Esta ciudad bendita y sísmica, convertida hoy en rebelión que evoca la fiereza de los indios «Caracas» –nombre indígena procedente de una hoja típica del valle-, fue fundada bajo la advocación del apóstol Santiago. El escudo fundacional de Santiago de León de Caracas contiene las mismas figuras esenciales de aquel de los tiempos del Rey Felipe II: el león, la concha o venera con la cruz de Santiago, el coronel de 5 puntas y la orla añadida en la época de Carlos III. Caracas ha experimentado distintas renovaciones urbanas que fueron transformando esta bella conurbación que sufre y ríe desplegada a la falda de esa montaña mágica que llamamos Ávila –“cerro de agua” por sus innumerables y copiosas cascadas-.
Se ha querido rescatar el nombre indígena “Waraira Repano” que significa Sierra Grande, pero no hay manera de no llamarle Ávila. Dos ciudades en una coexisten en las orillas norte y sur del río Guaire que la atraviesa de este a oeste. Pasar de un lado al otro se ha convertido paulatinamente en una verdadera proeza gracias al caos urbanístico que ha provocado el gobernar pensando en la próxima elección más que en el destino de la ciudad. Cronistas de Caracas se han quejado del poco amor de los gobernantes por “la sultana del Ávila” a la que han cantado tantos compositores. Pero Caracas, como aquella copla de Sevilla, “tiene su duende”. Sus leyendas, sus pintores, sus historias de gloria, sus supersticiones y tesoros ocultos, su café y su cacao, sus anécdotas divertidas y sus espectaculares aves de papagayo que bajan del cerro en la madrugada y vuelven en bandadas al ponerse el sol.
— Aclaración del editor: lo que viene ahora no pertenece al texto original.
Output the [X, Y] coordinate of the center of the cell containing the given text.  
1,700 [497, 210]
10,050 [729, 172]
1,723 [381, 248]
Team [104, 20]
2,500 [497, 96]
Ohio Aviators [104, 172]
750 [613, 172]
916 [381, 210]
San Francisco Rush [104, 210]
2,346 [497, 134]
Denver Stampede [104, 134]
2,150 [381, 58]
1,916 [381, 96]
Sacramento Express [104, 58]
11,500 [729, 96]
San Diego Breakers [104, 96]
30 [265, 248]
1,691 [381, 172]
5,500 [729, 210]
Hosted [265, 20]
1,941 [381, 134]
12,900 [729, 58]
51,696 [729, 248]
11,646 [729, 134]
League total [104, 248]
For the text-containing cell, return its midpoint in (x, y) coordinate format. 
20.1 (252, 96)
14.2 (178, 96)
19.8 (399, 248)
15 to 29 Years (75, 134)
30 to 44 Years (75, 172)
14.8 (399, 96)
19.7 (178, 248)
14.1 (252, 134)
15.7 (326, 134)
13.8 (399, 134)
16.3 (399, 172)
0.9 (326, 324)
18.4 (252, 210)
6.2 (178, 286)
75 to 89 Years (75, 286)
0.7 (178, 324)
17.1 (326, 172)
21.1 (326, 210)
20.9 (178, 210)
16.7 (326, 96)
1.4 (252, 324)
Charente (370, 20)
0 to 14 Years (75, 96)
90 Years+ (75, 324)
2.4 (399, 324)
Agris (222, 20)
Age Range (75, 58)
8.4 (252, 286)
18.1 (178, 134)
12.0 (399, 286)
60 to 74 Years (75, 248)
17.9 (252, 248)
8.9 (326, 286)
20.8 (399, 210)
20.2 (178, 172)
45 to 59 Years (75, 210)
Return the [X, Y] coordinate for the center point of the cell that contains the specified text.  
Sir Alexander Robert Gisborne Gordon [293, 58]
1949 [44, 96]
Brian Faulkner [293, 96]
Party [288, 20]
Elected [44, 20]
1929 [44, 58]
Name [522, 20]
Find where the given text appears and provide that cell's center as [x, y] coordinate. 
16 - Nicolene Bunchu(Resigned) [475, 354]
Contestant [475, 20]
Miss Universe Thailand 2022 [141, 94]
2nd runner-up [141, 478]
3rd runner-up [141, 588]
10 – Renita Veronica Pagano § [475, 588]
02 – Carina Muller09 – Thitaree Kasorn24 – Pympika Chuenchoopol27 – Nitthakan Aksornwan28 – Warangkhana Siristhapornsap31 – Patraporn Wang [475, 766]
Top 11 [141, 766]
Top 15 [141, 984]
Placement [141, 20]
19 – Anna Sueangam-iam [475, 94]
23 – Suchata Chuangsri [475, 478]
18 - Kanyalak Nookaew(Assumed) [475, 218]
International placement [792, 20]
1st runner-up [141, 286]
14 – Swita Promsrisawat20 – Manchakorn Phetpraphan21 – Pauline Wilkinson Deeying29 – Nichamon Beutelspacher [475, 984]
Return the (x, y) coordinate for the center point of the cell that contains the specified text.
El pasado y el presente de la capital venezolana está compuesto por una serie de cabos que se unen a través de la fe que ha inspirado la legendaria composición de José Angel Lamas, el Popule Meus. Una serie de conventos que antaño fueron pioneros en educación y prestación de servicios de salud, hoy presentan la cara visible de una arquitectura colonial que se ha negado a morir ante el embate de la aparatosa modernidad financiada por el chorro petrolero. Las plazas, calles, esquinas y parques a los que gobernantes descreídos cambiaron sus nombres de santos, los recuperaron por voluntad de los propios vecinos. La emblemática Plaza San Jacinto, rincón ciudadano pleno de historia y evocaciones, ocupa un lugar contiguo a la casa natal del Libertador. Debe su nombre al bienaventurado Padre San Jacinto, venerado dominico cuyo convento, que estuvo situado en su cercanía, fue el primero que se levantó en la Caracas colonial. Para fines del siglo décimosexto, vivían allí cuarenta frailes. Luego se convirtió en plaza y luego en mercado. Siempre con el mismo nombre. Quiso luego Guzmán Blanco, cuyo gobierno se caracterizó por perseguir a la Iglesia y confiscar sus propiedades, llamarla Plaza El Venezolano pero más recientemente en la historia, renombrados arquitectos la rediseñaron y le devolvieron su nombre original.
El mismo Antonio Guzmán Blanco decretó el 27 de marzo de 1874 convertir la estructura de la antigua Iglesia de la Santísima Trinidad en un panteón, el Panteón Nacional, sitio en el que descansarían los restos de los personajes ilustres del país. Fue inaugurado el 28 de octubre de 1875. Hoy reposa allí desde Bolívar hasta el último insigne bien sea por una hazaña épica o cívica. Nos llamaban “la ciudad de los techos rojos”. Caracas era apacible y acogedora. Un famoso arquitecto y urbanista francés, Maurice Rotival, dijo en la década de los 30: “Si ustedes quieren tener en el futuro una Caracas amable, humana y vivible, agradable para disfrutarla, no la dejen pasar de 500 mil habitantes”. Desde el año 2010 no existen cifras oficiales en Venezuela, pero sabemos que ya vamos en camino de ser 7 millones en estos 777 Km2, que bien podemos llamar, mientras no salgamos de la terrible crisis política en que estamos sumidos, “este valle de lágrimas” en que, a pesar de los pesares, el que llega se queda.